Exercise objective: Retype the passage of the Jebel Ali offshore company text starting with "Salient Features" and going on through "Zone Authority (JAFZA)".

Quoted text:
JEBEL ALI OFFSHORE COMPANY
One of the latest initiatives by the Dubai government has been the setting up of offshore companies, which will be covered under Jebel Ali Free Zone offshore Companies Regulations 2003 with effect from January 15, 2003. The regulations are made by the Chairman of the Dubai Port, Customs and Free Zone Corporation in accordance with the authority given to him by Dubai laws Numbers 1 and 4 of 2001.
Salient Features
- 100% foreign ownership
- Company can own real estate properties on Palm islands or any properties owned by Nakheel Company LLC or any other real estate properties approved by the Jebel Ali Free Zone Authority (JAFZA)
- Company can hold an account in a bank in the UAE for the purpose of conducting routine operational transactions.
- One residence visa will be issued for one director, if the Offshore Company is maintaining an office in the Free Zone.
- The Company will not be allowed to carry on business with people who are resident in the UAE or carry out any trade in the free zone or in the UAE, unless they have first obtained the appropriate license from the relevant competent authority.
- The registrar has the power to appoint competent inspectors to investigate the affairs of the offshore Company. Upon discretion of the registrar, inspection costs may be charged to any office bearer of the Company.
Proposal for Jebel Ali – Offshore Company
SCOPE OF WORK:
The following documents shall be arranged upon incorporating the company.
- Memorandum of Association and Article of Association
- Certificate of Incorporation
- Share Certificate
- Bank Account Opening Letter issued from JAFZA
- Rubber Stamp
Setup requirements for Offshore Company in Jebel Ali
- Minimum number of shareholder required- one (1).
- Minimum number of Directors-2 (two)
- Secretary required-1(one).
- Director can also be a Secretary.
- Directors or Secretary must be natural persons.
- No minimum capital is prescribed.
Shareholders need to visit Jafza and sign the incorporation documents in the presence of Jafza-alternatively a power of attorney, notarized and legalized by UAE Embassy, can be issued to a nominated person who can then sign before Jafza.
LIST OF LEGAL DOCUMENTS REQUIRED FOR JEBEL ALI OFFSHORE COMPANY FORMATION
The following documents are required from the applicant before a certificate of formation can be issued. As indicated, they will have to be Notarized Attested by UAE Embassy or Consulate or any Arabic Embassies.
ALL APPLICANTS SHOULD SUBMIT AN APPLICATION FORM ALONG WITH THE MEMORANDUM AND ARTICLE OF ASSOCIATION AND ALL OTHER REQUIRED DOCUMENTS AND A CHEQUE FOR AED 10,000/- TOWARDS REGISTRATION FEES, IF URGENT THEN THE CHEQUE SHOULD BE MADE FOR AED 10,500/-
A. INDIVIDUAL APPLICANT:
- Applicant personal profile (short C.V) with complete address and contact details.

Collected material:
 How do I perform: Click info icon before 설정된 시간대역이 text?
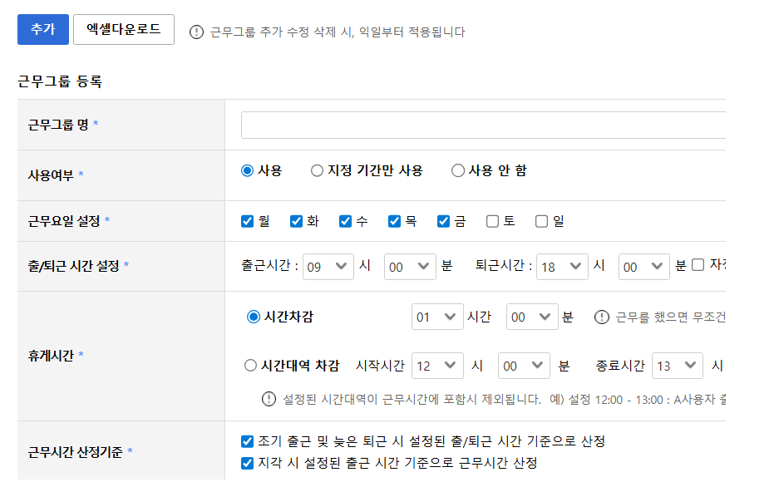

Answer in full:
Salient Features
- 100% foreign ownership
- Company can own real estate properties on Palm islands or any properties owned by Nakheel Company LLC or any other real estate properties approved by the Jebel Ali Free Zone Authority (JAFZA)